**PAGE EXCERPT**
....................
Wages in the gig economy and beyond

1 comment | 5 shares

Estimated reading time: 5 minutes

Dustin Voss

October 25th, 2018

Wages in the gig economy and beyond

1 comment | 5 shares

Estimated reading time: 5 minutes

Bob Hancké of the London School of Economics examines the wage effects of the gig economy and the potential need for improved regulation and adapted social security systems that cover gig workers more extensively.

Bank of England’s chief economist Andy Haldane is one of the brighter bulbs in economic policy-making. He regularly looks at many different parts of the economy and their effects on macroeconomics. The Guardian reported on a speech (here) that Haldane delivered a few weeks ago, in which he examined the possibility that wages in the gig economy (work on demand; the term is taken from music bands that play ‘gigs’ when asked) have held down wages elsewhere over the last decade. This got me thinking. While his speech referred to the UK, where, to put it mildly, slow wage growth is somewhat ‘over-determined’ – imagine a world with weak trade unions, disorganized wage bargaining, deregulation, harsh austerity and a deep and long recession following the financial crisis – it raises questions well beyond Britain.

How does the gig economy affect the rest?

Foodora messenger on private bike. (Source: Tiia Monto; CC BY-SA 3.0)

There are several mechanisms through which the gig economy can have negative effects on wage growth outside the ‘gig’ sectors in the narrow sense. The first one covers the situation in which gig jobs substitute for standard jobs; the gig jobs often involve a measure of fake ‘self-employment’ with the effect that gross wages in the standard labour market are affected. Gig jobs pay no or very low social insurance and often taxes as if they are companies, and wages are therefore considerably lower in those jobs. The more they cover activities that are also done by employees in more or less standard contracts, the more they will put downward pressure on wages in those sectors.

Secondly, gig jobs create a mass psychology in favour of accepting lower wage settlements even in sectors where these jobs remain quite rare. As long as it pays an employer to hire employees in standard contracts, she will do so. Keeping wages low is one way of trying to make sure that this balance remains tipped in favour of existing rather than new gig jobs, especially when automation is pushing that trade-off sharply away from standard jobs as well. The collective insecurity associated with the potential of a growth in gig jobs thus pushes wage growth down, as Haldane suggests.
....................
**RECORDS**
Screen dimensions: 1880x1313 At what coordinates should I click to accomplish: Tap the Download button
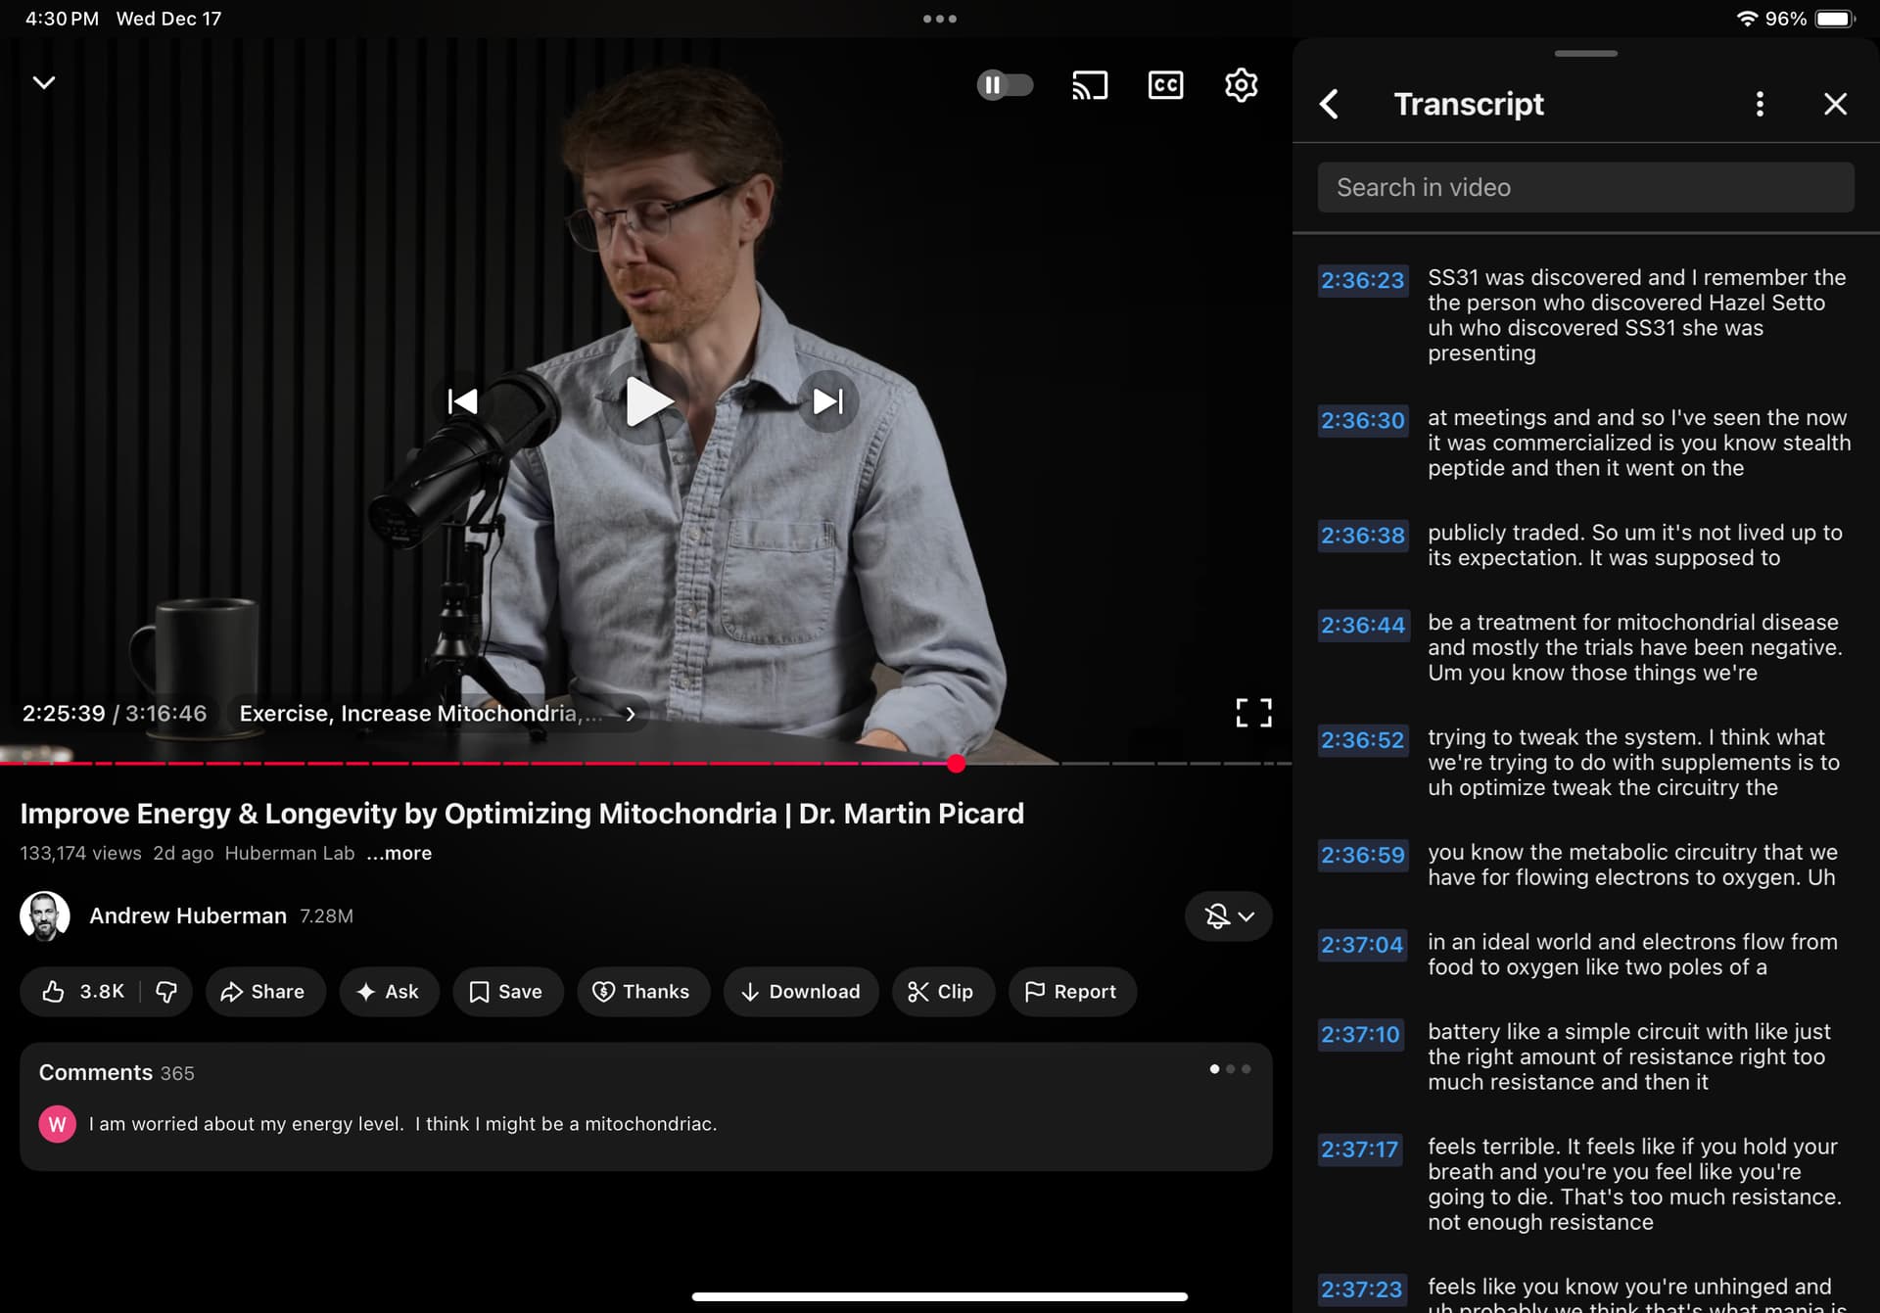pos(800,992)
....................
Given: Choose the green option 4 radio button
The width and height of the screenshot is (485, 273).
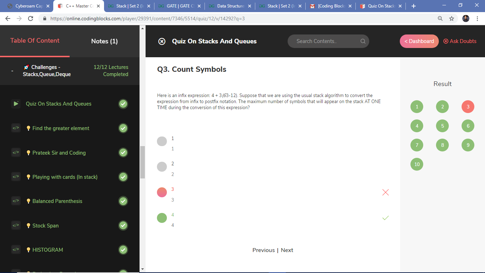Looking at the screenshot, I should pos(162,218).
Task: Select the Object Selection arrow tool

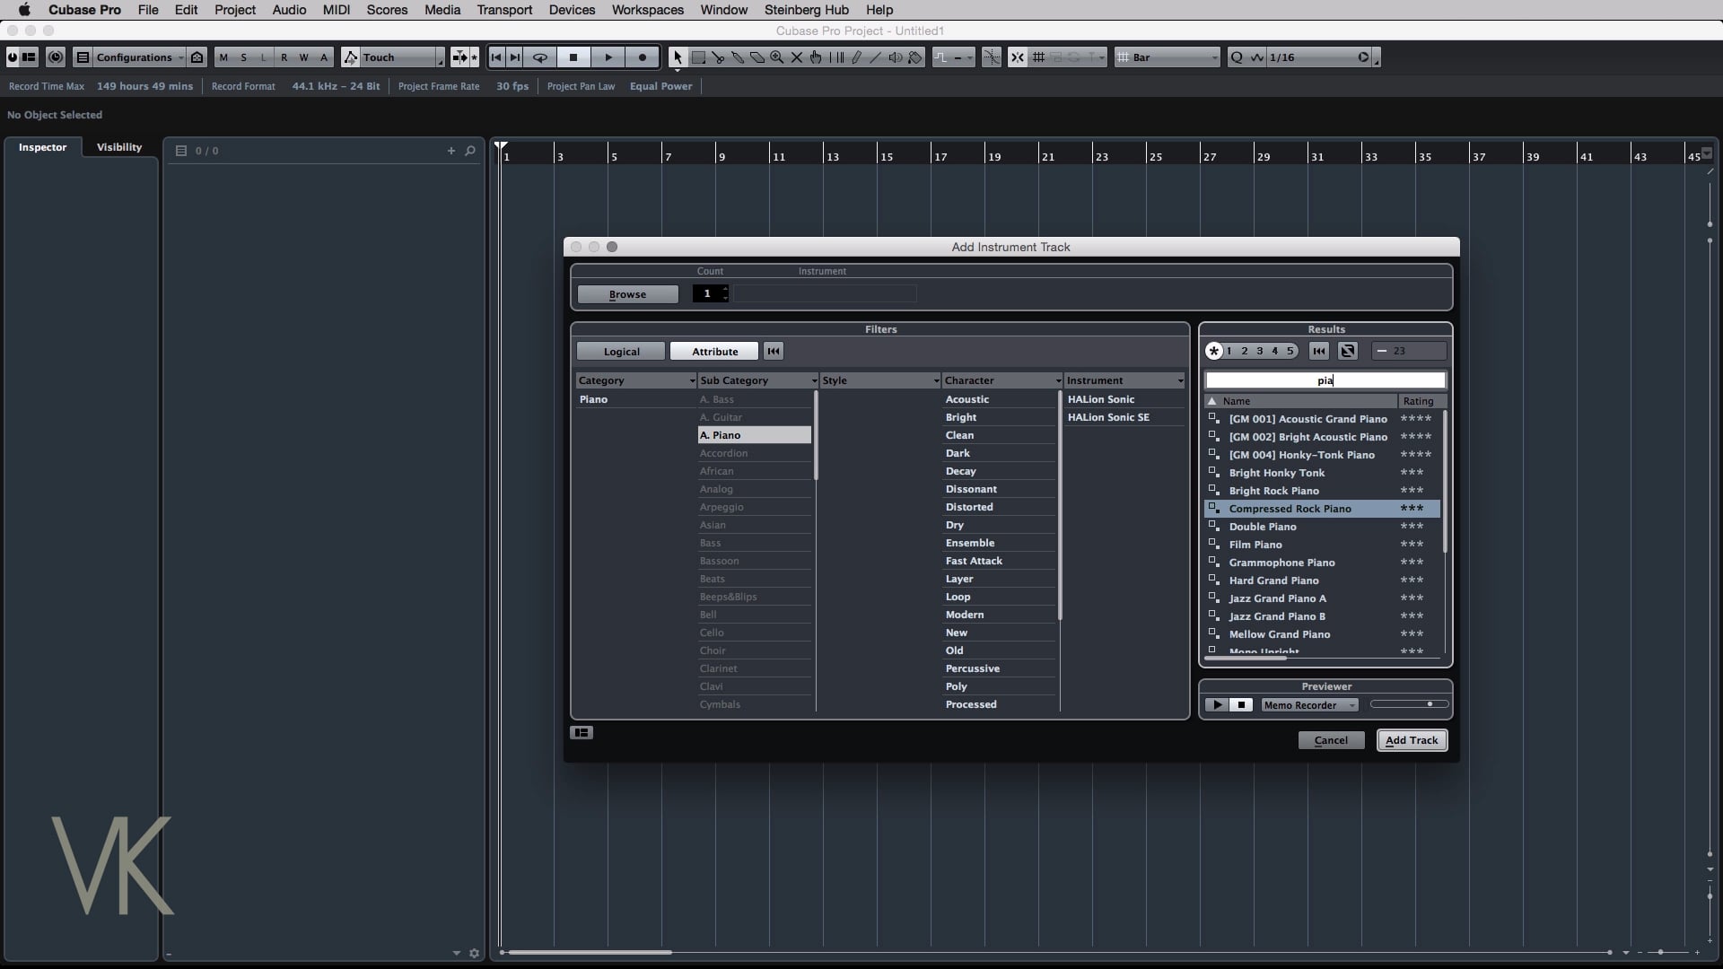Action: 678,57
....................
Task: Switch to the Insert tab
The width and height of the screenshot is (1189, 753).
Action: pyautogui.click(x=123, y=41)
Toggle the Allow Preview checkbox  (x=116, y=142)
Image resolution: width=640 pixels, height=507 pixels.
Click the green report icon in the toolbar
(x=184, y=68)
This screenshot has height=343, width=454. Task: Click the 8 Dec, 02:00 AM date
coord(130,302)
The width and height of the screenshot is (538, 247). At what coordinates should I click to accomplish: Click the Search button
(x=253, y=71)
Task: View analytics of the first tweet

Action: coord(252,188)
....................
**WHAT THE TASK ASKS**
Please continue the article on gig economy wages, which stands above the listing, starting right after its last sentence.

**SOLVED EXERCISE**
Three, gig jobs polarise the labour market between highly-skilled ‘on-demand’ jobs (think architects, consultants, lawyers and the like, who already have very highly paid jobs with plenty of gig-like qualities) and those where such sophisticated skills are relatively marginal (Uber, Deliveroo, AirBnB, to name just the most obvious ones). The small group in the first category will command high wages, while competition will do the opposite in the second group. Again, add in the possible effect of automation on the labour market (even optimistic assessments suggest that many parts of many jobs will be reconfigured), and low wages are the fate of many employees. There are possibly more ways in which the gig economy will affect wages, but they won’t improve things.

So, what now?

There are two ways to handle this new situation, it seems to me. We could fight the emergence of gig jobs and regulate the ‘sharing’ economy. Regardless of our zeal to regulate, this will undoubtedly happen: if workers die on the job (something that happened in Britain early 2018) because they cannot handle their fast-deteriorating health, those jobs and their conditions will be the subject of more intense scrutiny. Likewise, if the artificial supply of rooms in private apartments through AirBnB pushes up rents, politicians will take notice (as they do in Barcelona) and impose strict rules. But it is not clear how easily that tide can be stopped, and I am not sure I see the political coalitions at the basis of this beyond one-off interventions. After all, for every ‘gig’ there is a customer, and often they themselves are also beneficiaries of the ‘gig’ world. In my job as a university professor, for example, I could quite easily make a small additional income as a consultant, have that paid through a small company I have set up and use the proceeds to pay for a nice flat in Berlin through AirBnB for a long weekend. None of it is illegal or even unethical.

The other way to respond is to accept the new contours of the labour market and build a new social security system that covers gig workers more extensively – i.e. to record gig jobs more clearly (and force sharing platforms to share (!) that information), introduce decent health, unemployment and pension coverage that is portable from one job to the next, and search for revenue to cover that from the customer and the platform where the gig jobs originate. Making the employment arrangements more transparent will almost certainly clean up the sleazier side of the gig economy: it relies on the crypto-feudal job system to stay alive, after all. It may also be the fastest way to more or less equalise wage costs for similar work, regardless of the nature of the employment contract. And it will introduce the possibility of thinking about taxes beyond the relatively simple income-based models that we have now.

Bob Hancké is Associate Professor of Political Economy at the London School of Economics.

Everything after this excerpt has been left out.